勃起不全になる原因とは何か…

本来普通の人であれば海綿体に血液が十分に運ばれることによって勃起が成立します。
しかし、一部の人は器質的な要因でその条件が満たせずに勃起不全になります。
器質的な要因は糖尿病や加齢、高血圧症、高脂血症、喫煙などで、生活習慣病が深く関わっていることは無視できません。
こういった勃起不全の原因になる器質的な要因を掘り下げて説明します。

まずは生活習慣病の代表ともいえる糖尿病による勃起不全についてです。
糖尿尿では陰茎の海綿体の神経の末端からの一酸化炭素の放出が少なくなると勃起が起こりにくくなり、また陰茎の動脈や海綿体の血管内皮細胞からの一酸化炭素の放出が少なくなると勃起の持続性が損なわれます。
要するに糖尿尿になって血糖のコントロールがうまくいかなくなると勃起不全が起こってしまいます。

加齢によっても勃起不全は起こります。
男性ホルモンの1つであるテストステロンは勃起の際に陰茎の血管を広げて血流をよくする一酸化窒素を供給するのですが、加齢によってそのテストステロンが減って勃起不全になります。

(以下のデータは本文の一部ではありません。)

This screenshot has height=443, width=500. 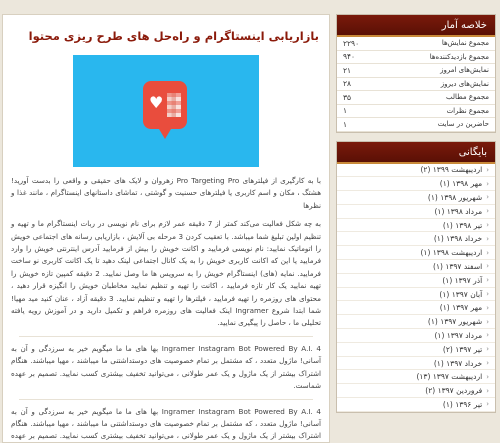 I want to click on archive-item-label: فروردین ۱۳۹۷ (۲), so click(x=454, y=390).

高血圧症と高脂血症ですがこれらは動脈硬化を引き起こし、その結果血流の通り道を塞いで海綿体への血流量が減って勃起不全を引き起こします。
特に高血圧症は血管に圧が掛かってしまうことから動脈の開きが十分でなくなり、陰茎への血流が減少するのも原因になります。
喫煙に関してはタバコに含まれるニコチンが強力な血管収縮作用を起こすために、海綿体の血管も萎んでしまい勃起不全が起こります。

また、前立腺も勃起不全と密接な関係にあります。
前立腺は男性の生殖機能を司った器官であり、前立腺肥大になると海綿体への血流量が減って勃起不全を引き起こすと言われています。
ただしこれには科学的な根拠があるわけではありません。
しかし、勃起不全の治療薬であるホスホジエスタラーゼ5という薬は前立腺肥大に対しても有効であるため勃起不全が良くなると前立腺肥大も良くなると言われています。

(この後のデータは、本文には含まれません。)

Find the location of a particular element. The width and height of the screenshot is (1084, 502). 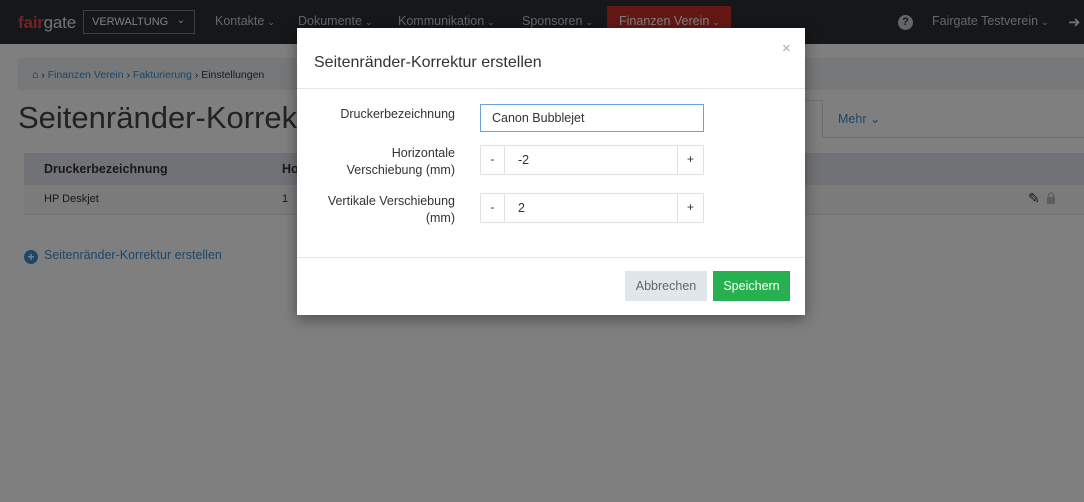

vertical-increment-button: + is located at coordinates (690, 208).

これらの勃起不全の要因はすべて軽度の症状にも重度の症状にもなりうるため注意が必要です。
初めは中折れが偶発する程度の軽度症状で治療を考えない人も多いですが、その結果完全に勃起しなくなる重度症状にまで症状が発展していってしまいます。

手術によって勃起不全になる病とは

勃起不全の中には前立腺がんや膀胱がんといった骨盤内臓器の切除手術によって起こるケースがあります。
これは手術でガンを完全に摘出するために、ガンに侵されていると思われる範囲よりも余分な範囲を切除していまい神経を傷つけてしまうためです。
勃起には、スムーズな血流とともに性的な刺激を伝えるための神経が必要ですが、骨盤内には勃起に関わる神経が複数あるためこれらの神経が前立腺や膀胱などの手術の際に切られてしまうと勃起不全になる可能性があります。

前立腺がんは手術が治療法としてよく行われていますがほかのがんと違って部分切除という選択肢はなく、基本的に全摘除術になります。
これは前立腺がんが臓器内に多発する性質があって、全摘出しないとがん細胞を取り残す可能性が高いからです。
また前立腺はクルミほどのサイズしかないために部分摘出の難易度が高く、全摘出しても命に関わらないことも理由にあげられます。
ちなみに日本人の前立腺がんの患者数は年々増加傾向で、高齢化と日本人的な食生活が乱れたためと考えられます。

膀胱がんの場合は症状によってどういった手術をするのかが異なりますが、症状がひどい場合には男性は前立腺を全摘出しなければなりません。
前立腺をすべて取り除けば前立腺がんと同様に性的刺激を信号として脳に伝える神経が損傷してしまうので勃起不全になります。

最近では患者の手術後の生活を考慮する考え方が普及したことから、骨盤内の神経を傷つけないよう慎重に手術が行われるようになりました。
また手術の補助を行うロボットの登場などによって細かな操作が可能になってきています。
しかし、骨盤内をいじる手術では勃起のための神経を傷つける可能性はゼロにはなりません。